決して、太っていることが「悪」ではない。
食欲を抑えられないあまりに、食うだけ食ってエネルギー消費をしなかった結果、醜く太ったのであれば自業自得。
逆に、たとえば病気で太ってしまうとか、体質的に太りやすいとか、どうしようもない理由を抱える人もいる。
あとは、俳優が役作りのために増量するといったケースもあるだろう。
いずれにせよ、太っているイコール悪というわけではないのだ。
しかし、飛行機や新幹線を利用する際に、隣が巨漢だったりすると若干殺気立ってしまうのは、わたしが未熟である証拠なのだろうか。
とはいえ、なぜわたしが見ず知らずのオッサンと、太ももをピタリと寄せ合いながら、空の旅を楽しまなければならないのだ?
しかも季節は真夏。タンクトップに短パンのいでたちで搭乗したわたしと、同じくタンクトップに短パンを履いた、200キロくらいありそうな毛むくじゃらのオッサンとが、何が悲しくてぶっとい腕と太ももとをこすりつけ合いながら、機内食を食べなければならないのだ?
あげくの果てには、わたしに気を使っていたのだろうか。
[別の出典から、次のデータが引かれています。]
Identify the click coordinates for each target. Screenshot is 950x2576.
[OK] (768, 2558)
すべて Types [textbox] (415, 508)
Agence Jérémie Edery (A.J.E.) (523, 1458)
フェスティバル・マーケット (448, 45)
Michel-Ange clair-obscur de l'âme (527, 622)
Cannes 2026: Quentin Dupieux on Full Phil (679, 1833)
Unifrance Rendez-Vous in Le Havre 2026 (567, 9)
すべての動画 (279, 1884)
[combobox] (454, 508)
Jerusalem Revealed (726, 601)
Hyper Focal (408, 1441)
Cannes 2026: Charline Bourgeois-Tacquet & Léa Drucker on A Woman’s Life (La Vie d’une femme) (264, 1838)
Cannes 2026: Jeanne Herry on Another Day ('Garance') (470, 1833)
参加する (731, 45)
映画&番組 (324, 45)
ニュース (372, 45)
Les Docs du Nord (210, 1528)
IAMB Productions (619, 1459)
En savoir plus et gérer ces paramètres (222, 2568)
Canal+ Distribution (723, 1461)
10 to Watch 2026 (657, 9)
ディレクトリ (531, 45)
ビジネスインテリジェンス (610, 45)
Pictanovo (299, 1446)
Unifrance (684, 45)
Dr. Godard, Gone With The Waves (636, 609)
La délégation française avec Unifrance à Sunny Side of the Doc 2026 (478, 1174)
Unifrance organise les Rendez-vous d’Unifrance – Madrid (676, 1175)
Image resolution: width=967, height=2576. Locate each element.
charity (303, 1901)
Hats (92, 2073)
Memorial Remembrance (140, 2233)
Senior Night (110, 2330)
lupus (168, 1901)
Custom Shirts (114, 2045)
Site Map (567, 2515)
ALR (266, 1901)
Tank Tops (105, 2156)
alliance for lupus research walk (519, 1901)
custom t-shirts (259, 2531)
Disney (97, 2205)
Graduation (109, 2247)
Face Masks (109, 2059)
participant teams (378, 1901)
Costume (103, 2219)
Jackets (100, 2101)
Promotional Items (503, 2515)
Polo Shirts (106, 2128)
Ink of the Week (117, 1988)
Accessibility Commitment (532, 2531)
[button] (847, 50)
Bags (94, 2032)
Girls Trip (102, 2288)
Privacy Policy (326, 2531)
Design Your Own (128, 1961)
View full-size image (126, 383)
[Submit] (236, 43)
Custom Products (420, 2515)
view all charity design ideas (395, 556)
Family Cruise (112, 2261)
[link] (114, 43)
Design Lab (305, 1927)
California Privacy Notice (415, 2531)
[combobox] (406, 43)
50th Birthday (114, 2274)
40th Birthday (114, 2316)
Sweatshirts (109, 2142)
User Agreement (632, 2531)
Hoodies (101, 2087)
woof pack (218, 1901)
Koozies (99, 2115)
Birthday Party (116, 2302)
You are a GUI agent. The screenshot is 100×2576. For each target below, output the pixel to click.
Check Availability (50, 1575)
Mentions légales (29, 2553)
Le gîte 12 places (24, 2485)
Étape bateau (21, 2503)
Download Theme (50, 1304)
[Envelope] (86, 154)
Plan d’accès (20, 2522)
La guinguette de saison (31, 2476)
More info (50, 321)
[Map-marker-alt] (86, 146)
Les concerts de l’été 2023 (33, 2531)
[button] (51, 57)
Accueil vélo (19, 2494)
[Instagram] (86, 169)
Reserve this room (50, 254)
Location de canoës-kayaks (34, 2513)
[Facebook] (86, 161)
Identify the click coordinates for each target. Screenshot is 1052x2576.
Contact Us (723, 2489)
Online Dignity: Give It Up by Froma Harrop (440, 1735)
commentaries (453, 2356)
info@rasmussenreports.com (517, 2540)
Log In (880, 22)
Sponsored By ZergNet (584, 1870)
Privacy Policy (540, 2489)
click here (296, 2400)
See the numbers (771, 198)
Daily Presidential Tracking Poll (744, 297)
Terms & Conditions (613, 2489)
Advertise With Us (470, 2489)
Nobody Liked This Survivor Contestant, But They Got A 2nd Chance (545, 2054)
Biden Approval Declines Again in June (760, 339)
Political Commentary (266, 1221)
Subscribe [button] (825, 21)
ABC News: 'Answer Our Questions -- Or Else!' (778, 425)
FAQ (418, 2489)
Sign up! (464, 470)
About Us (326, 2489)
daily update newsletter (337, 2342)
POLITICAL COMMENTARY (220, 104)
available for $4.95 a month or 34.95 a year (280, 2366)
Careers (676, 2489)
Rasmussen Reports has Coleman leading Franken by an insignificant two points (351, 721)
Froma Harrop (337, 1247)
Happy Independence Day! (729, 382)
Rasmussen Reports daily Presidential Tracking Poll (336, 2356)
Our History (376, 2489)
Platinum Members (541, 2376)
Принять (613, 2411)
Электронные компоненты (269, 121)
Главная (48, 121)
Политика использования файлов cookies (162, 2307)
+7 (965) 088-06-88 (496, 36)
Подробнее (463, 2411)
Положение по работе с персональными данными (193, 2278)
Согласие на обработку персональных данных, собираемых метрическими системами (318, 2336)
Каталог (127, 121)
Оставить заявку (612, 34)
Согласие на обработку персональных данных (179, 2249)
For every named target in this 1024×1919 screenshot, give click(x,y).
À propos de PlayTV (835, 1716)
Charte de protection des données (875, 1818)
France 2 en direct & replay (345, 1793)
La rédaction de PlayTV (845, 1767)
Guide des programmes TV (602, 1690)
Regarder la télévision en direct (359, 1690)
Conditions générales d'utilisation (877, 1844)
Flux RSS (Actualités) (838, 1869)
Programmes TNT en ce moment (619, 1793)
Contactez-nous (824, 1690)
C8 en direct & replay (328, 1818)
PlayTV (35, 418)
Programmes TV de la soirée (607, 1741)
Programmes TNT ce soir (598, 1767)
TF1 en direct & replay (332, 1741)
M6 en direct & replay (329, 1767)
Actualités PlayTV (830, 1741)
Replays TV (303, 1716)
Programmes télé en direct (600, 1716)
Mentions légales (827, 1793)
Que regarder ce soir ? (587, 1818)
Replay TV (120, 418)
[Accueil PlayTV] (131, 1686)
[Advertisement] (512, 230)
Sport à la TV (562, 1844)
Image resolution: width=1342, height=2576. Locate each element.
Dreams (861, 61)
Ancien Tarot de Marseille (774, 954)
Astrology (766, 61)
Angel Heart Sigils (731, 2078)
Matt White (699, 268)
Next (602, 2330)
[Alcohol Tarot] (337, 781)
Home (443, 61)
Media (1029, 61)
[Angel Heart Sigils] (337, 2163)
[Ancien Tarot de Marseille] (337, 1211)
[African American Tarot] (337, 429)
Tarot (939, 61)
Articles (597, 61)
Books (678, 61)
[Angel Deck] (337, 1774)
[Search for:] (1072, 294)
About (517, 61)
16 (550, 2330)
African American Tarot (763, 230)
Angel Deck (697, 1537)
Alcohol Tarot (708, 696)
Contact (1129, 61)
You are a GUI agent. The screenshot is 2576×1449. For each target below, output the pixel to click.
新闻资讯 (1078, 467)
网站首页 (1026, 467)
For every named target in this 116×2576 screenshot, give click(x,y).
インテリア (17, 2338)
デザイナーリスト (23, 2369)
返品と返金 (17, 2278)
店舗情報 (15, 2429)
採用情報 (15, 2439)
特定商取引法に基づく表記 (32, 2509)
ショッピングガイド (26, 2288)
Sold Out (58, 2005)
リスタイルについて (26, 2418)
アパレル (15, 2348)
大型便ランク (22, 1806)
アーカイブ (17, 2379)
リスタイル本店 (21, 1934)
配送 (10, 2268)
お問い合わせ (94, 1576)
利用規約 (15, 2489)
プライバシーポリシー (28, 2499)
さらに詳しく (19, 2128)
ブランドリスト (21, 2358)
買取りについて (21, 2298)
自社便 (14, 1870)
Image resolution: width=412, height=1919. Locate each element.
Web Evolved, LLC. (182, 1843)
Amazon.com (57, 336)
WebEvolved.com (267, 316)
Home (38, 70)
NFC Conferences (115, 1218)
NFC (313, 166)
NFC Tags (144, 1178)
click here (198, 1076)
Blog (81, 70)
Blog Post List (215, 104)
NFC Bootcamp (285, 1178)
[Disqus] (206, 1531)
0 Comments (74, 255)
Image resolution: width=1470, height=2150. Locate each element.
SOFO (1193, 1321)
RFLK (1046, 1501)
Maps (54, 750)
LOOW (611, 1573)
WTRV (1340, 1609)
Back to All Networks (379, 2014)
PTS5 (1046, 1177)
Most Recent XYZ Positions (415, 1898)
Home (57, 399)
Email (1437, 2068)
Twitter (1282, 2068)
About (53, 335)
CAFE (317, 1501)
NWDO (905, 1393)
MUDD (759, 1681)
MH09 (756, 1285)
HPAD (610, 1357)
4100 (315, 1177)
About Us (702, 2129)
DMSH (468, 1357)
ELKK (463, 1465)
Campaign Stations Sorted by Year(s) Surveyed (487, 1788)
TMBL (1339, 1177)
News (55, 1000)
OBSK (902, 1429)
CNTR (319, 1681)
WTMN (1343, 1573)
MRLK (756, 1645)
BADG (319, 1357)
さっきまでは肘掛けを使用していなかったオッサンが、寝ると同時にごんぶとなヘチマのような腕を肘掛けに置いたものだから、もはやわたしのテリトリーが半分ほど侵犯されているではないか!
オッサンが太っていることが悪いのではない。怒っても恨んでもいない。
だがどうか、わたしの座席料金を半分ほど負担してはもらえないだろうか――。
そんな思い出がよみがえる。
わたしは今、地下鉄有楽町線に乗っている。そして向かい側には、横幅がかなりビッグなオッサンが座っている。3人掛けのスペースだが、彼一人でほぼ二人分を占領している状況。
その隣りにも人が座っているため、二人の間にできたわずかな隙間には、犬一匹程度なら割り込む余地がある。しかし人間ならば、子供でも座れそうにない。
とそこへ、女性が乗り込んできた。ドア付近の空いている席に座ろうとしたところ、先ほどから立っていたサラリーマンがサッと座ってしまった。
つんのめりそうになりながらも、女性は踏みとどまった。そして別の空席を探し始めた。
そんな彼女の目に飛び込んで来たのは、あのわずかな隙間だった。
今の彼女にとって、一瞬でもシートの黄土色が見えたなら、一目散にそこへ向かうよう脳が指示を出しているのだ。
くるりと右を向くと、わずかな隙間へ向かって突進する女性。そしていよいよ現場に到着した。
しかし当然ながら、そこへ座るにはかなりの勇気がいる。たしかに黄土色は見えているが、そこは子供の尻すらも拒絶するほどの広さしかない。
少なくともわたしならば、見てみぬふりをして通り過ぎるだろう。
だが女性は、驚くべきことにその隙間に対して尻を向けたのだ。その結果、こちらへ振り向く形となった彼女は、一部始終を見守るわたしと目が合った。
そこで、中腰になりかけた彼女に向かって、わたしは小さく首を横に振った。真剣な眼差しで、何度も何度も首を振った。
(今ならまだ間に合う、止めたほうがいい――)
すると奇跡が起きた。
あと数センチで、巨漢と痩せメガネにヒップアタックを食らわせるところだった女性が、スッと立ち上がったのだ。
なんと、わたしが送った魂の合図を受け入れてくれたのだ!
彼女の挙動に目を丸くしていた巨漢と痩せメガネは、危機を免れてからもずっと、彼女の背後に釘付けになっている。
そりゃそうだ、あとわずかで自分たちの膝の上に、見ず知らずの女性が座るところだったのだから。
思いとどまらせたお礼というか、彼女の着席を許さなかったお詫びというか、なんとなく申し訳ない気持ちを感じたわたしは、そっと立ち上がると彼女へ座席を譲ったのであった。